Les ruines ne sont belles que d’avoir trop vécu, lorsque les siècles ont patiné les pierres, les pluies infiltré les murs, quand la nature s’est glissée dans les ciments fragiles et que, lentement, le temps a brouillé les lignes ajoutant du flou et de la poésie à la rigueur architecturale.
Les ruines de guerre, elles, sont sans le moindre charme. Elles ne disent que l’horreur, la destruction : elles hurlent la mort.
Dans Ruines, son dernier livre, Pierre Lepape évoque un lieu détruit de son enfance, la ville du Havre bombardée les 10 et 11 septembre 1944 par l’aviation alliée. Il se souvient de l’enfant de quatre ans découvrant ce paysage dévasté, avec à l’horizon, sans que rien ne fasse obstacle au regard, éternelle et « toujours recommencée » : la mer.
En lien avec la lecture de ce livre, une jeune amie havraise qui n’a connu la ville que reconstruite, m’a avoué l’incontrôlable tropisme qui la pousse à retourner sur la plage du Havre à la recherche de ces galets particuliers que la mer a roulés comme n’importe quel caillou, mais qui ne sont pas des cailloux. Reconnaissables à leur taille et à leur couleur, les gros galets de mon amie Florence sont des fragments de maisons détruites par les bombardements. Briques et sable mêlés, modelés par les vagues depuis des décennies, ils sont la mémoire vive de la ville pulvérisée, son souvenir, son remords.
Florence m’a offert un de ces galets rouge et gris.
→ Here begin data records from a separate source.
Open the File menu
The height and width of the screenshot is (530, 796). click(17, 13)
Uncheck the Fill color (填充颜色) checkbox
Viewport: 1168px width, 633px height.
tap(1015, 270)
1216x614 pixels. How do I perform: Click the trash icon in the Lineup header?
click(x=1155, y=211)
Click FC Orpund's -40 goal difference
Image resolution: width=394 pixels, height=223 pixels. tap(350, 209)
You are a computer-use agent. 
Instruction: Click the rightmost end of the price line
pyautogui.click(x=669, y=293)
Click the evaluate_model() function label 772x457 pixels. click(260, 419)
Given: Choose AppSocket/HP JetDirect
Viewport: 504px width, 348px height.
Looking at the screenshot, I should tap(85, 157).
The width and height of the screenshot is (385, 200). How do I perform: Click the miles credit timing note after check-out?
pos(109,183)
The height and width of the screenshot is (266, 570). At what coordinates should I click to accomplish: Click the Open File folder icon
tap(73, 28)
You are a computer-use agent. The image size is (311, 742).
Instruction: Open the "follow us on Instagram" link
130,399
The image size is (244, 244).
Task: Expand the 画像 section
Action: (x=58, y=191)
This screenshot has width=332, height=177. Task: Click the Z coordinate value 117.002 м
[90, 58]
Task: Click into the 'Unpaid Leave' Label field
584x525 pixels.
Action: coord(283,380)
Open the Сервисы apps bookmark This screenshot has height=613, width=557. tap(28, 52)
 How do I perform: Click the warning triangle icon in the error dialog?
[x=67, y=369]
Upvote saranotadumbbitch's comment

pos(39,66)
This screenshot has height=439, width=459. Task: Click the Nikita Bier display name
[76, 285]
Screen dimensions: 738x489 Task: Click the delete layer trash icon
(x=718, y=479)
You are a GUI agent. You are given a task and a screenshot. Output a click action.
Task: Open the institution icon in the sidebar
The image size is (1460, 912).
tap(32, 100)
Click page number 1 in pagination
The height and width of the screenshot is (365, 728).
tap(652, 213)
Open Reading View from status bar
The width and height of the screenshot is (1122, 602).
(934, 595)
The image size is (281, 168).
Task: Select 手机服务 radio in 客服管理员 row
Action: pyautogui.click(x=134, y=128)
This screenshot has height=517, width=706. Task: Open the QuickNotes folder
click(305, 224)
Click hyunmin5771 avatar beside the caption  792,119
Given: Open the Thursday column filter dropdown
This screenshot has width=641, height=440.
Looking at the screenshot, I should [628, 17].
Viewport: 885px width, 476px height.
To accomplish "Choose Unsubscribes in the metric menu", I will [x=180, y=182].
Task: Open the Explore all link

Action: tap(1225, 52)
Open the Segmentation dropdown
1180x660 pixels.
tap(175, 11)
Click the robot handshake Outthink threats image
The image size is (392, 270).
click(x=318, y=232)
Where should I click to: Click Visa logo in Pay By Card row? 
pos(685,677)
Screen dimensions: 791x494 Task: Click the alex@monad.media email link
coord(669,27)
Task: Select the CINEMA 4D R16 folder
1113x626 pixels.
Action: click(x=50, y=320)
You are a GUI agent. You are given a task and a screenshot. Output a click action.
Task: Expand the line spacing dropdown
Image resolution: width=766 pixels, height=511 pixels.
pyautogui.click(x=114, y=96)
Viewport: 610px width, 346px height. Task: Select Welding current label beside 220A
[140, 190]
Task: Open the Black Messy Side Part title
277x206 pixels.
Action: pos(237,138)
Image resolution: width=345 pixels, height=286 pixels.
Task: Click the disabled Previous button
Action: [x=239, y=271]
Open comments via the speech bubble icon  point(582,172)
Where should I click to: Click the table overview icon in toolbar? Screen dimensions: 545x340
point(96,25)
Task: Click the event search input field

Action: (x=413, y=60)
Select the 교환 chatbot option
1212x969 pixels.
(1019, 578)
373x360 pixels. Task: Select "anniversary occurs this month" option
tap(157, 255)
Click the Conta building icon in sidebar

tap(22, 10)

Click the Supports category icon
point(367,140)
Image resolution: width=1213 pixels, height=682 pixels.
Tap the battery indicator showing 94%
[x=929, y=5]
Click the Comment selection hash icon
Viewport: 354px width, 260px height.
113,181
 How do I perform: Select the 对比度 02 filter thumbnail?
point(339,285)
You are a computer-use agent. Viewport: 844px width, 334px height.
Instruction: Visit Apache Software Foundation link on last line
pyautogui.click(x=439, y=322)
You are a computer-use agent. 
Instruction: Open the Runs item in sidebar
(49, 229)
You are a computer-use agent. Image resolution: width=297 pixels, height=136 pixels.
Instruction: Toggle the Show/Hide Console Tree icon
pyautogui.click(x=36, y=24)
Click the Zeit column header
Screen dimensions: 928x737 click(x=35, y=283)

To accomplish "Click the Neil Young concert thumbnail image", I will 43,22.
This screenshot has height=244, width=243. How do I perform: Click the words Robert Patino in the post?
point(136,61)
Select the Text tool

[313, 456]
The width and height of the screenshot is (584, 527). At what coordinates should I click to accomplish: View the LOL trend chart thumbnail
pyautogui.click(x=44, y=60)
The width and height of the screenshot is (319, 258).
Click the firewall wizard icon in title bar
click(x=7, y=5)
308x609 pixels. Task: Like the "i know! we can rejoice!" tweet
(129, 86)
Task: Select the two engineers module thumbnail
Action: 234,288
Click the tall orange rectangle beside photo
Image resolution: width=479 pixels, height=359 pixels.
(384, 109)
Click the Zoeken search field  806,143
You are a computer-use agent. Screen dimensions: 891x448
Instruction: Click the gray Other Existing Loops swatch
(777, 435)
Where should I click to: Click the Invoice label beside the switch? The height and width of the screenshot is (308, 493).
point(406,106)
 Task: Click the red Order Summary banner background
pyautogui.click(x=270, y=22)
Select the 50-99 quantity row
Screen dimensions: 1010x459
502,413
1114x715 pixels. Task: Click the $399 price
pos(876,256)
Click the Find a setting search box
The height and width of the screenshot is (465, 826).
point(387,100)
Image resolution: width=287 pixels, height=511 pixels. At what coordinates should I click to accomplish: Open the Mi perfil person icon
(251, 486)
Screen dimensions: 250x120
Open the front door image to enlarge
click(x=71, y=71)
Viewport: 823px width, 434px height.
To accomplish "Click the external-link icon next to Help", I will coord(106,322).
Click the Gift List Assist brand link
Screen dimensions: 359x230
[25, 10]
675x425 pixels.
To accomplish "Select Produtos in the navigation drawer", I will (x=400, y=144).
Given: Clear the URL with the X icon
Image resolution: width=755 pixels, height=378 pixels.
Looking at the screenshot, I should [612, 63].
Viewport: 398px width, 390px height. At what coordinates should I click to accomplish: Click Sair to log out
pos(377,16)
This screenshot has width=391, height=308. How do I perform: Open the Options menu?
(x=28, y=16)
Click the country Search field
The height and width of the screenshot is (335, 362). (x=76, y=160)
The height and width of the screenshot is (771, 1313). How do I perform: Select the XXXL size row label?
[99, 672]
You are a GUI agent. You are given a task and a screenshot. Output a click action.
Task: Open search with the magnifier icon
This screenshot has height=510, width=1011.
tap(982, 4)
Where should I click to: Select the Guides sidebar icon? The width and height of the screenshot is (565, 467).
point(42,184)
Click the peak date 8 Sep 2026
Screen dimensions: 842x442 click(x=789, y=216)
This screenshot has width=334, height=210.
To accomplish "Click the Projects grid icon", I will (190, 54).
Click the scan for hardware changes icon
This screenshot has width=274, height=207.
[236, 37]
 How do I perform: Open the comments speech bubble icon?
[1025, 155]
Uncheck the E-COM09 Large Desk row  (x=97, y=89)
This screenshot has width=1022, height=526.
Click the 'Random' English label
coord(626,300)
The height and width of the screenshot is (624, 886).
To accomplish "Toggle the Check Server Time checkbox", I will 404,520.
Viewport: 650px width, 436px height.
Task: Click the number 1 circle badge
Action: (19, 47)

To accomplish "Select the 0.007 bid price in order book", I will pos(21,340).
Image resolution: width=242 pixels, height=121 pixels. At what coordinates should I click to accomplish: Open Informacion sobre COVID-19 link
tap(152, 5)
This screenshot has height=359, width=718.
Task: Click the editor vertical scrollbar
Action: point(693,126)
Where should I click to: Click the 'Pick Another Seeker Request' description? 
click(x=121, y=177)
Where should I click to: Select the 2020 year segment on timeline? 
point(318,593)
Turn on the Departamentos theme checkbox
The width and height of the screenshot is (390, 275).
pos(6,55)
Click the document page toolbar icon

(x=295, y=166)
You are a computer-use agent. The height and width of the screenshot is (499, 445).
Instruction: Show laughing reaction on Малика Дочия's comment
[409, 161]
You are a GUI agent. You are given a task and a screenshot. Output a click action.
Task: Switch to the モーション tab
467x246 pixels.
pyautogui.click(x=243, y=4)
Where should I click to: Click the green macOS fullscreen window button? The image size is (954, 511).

Il est sur mon bureau, et nous vivons ensemble. Lui à qui la Manche a ôté ses arêtes de douleur, moi dans le souvenir de l’homme aimé qui écrivait sa ville meurtrie.
Sur la plage du Havre, les vagues n’en finissent pas de rouler et vomir des fantômes.
Texte magnifique qui fait écho à mes préoccupations intimes.